Reasonable assurance is a high level of assurance but is not a guarantee that an audit conducted in accordance with SAs will
always detect a material misstatement when it exists. Misstatements can arise from fraud or error and are considered material
if, individually or in the aggregate, they could reasonably be expected to influence the economic decisions of users taken
on the basis of these standalone financial statements.

As part of an audit in accordance with SAs, we exercise professional judgment and maintain professional skepticism
throughout the audit. We also:

• Identify and assess the risks of material misstatement of the standalone financial statements, whether due to fraud
of error, design and perform audit procedures responsive to those risks, and obtain audit evidence that is sufficient
and appropriate to provide a basis for our opinion. The risks of not detecting a material misstatement resulting from
fraud is higher than for one resulting from error, as fraud may involve collusion, forgery, intentional omission,
misrepresentation, of the override of internal control.

• Obtain an understanding of internal control relevant to the audit in order to design audit procedures that are
appropriate in the circumstance. Under Section 143(3)(i) of the Act, we are also responsible for expressing our
opinion on whether the company has adequate internal financial control with reference to standalone financial
statements in place and the operating effectiveness of such controls.

• Evaluate the appropriateness of accounting policies used and the reasonableness of accounting estimates and related
disclosures made by management and Board of Directors.

• Conclude on the appropriateness of management’s use of the going concern basis of accounting and, based on the

audit evidence obtained, whether a material uncertainty exists related to events or conditions that may cast
significant doubt on the company ability to continue as a going concern. If we conclude that a material uncertainty
exists, we are required to draw attention in our auditor’s report to the related disclosures in the standalone financial
statements or, if such disclosers are inadequate, to modify our opinion. Our conclusions are based on the audit
evidence obtained up to the date of our auditor’s report. However, future events or conditions may cause the
Company to cease to continue as a going concern.

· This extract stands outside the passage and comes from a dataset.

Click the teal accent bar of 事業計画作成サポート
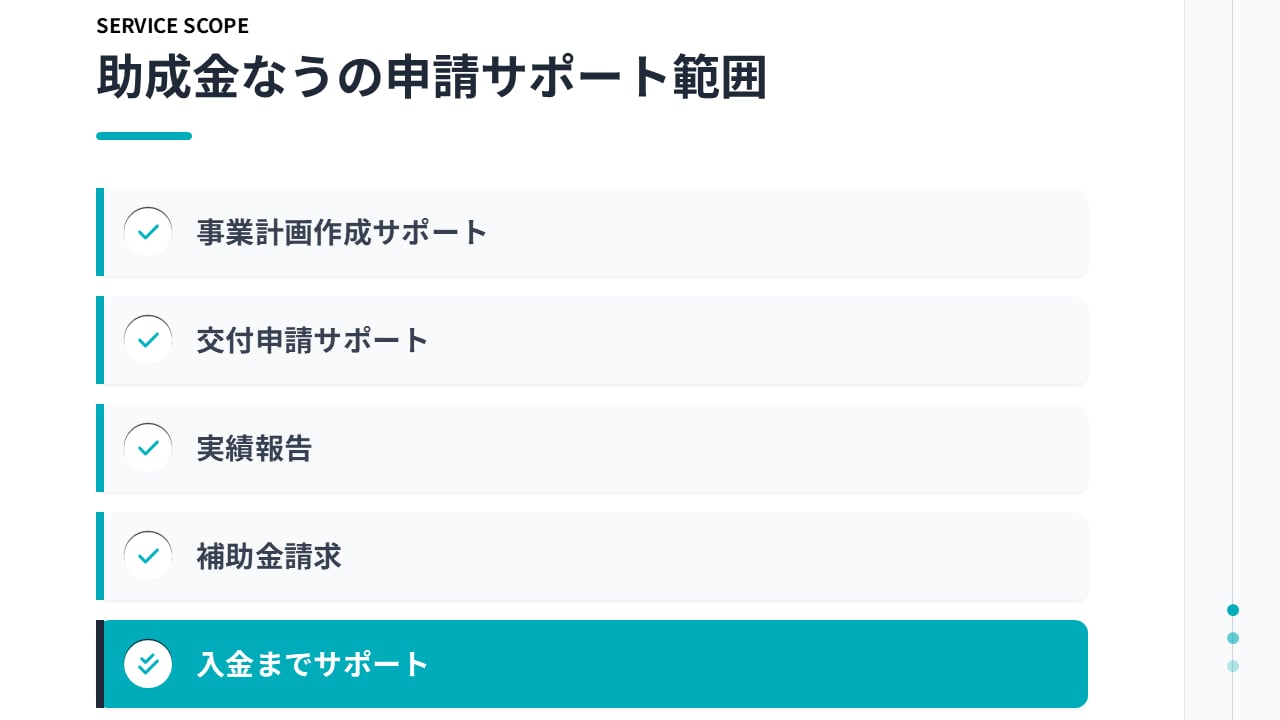The height and width of the screenshot is (720, 1280). pos(100,232)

• Evaluate the overall presentation, structure, and content of the standalone financial statements, including the
disclosures, and whether the standalone financial statements represent the underlying transaction and events in a
manner that achieves fair presentation.

Materiality is the magnitude of misstatements in the standalone financial statements that, individually or in aggregate make
it probable that the economic decision of a reasonably knowledgeable user of the financial statements may be influenced.
We consider quantitative materiality and qualitative factors in (i) planning the scope of our audit work and in evaluating the
results of our work and (ii) to evaluate the effect of any identified misstatements in the standalone financial statements.

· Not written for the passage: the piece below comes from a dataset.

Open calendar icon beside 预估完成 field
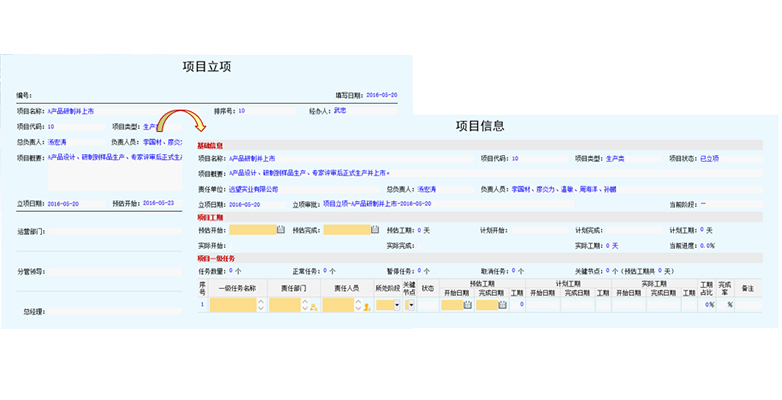Viewport: 782px width, 400px height. pos(377,230)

We communicate with those charged with governance regarding, among other matters, the planned scope and timing of the
audit and significant audit findings, including any significant deficiencies in internal control that we identify during our
audit.

We also provide those charged with governance with a statement that we have complied with relevant ethical requirements
regarding independence, and to communicate with them all relationships and other matters that may reasonably be thought
to bear on our independence, and where applicable, related safeguards.

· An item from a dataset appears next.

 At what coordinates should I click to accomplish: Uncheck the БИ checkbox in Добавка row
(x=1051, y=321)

From the matters communicated with those charged with governance, we determine those matters that were of most
significance in the audit of the standalone financial statements of the currents period and are therefore the key audit matter.
We describe the
se matters in our auditor’s report unless law or regulation precludes public disclosure about the matter or

when, in extremely rare circumstances, we determine that a matter should not be communicated in our report because the
adverse consequences of doing so would reasonably be expected to outweigh the public interest benefits of such
communication.

Other Matters

a. The standalone financial statements of the company for the year ended March 31st, 2024 were audited by another

auditor who expressed an unmodified opinion on those statements as on 30th May 2024.

b. The figures for the previous periods / year are re-classified / re-arranged / re-grouped by the Management of the

Company to make them comparable with current period.

Our Opinion is not modified in respect of aforesaid Other Matters.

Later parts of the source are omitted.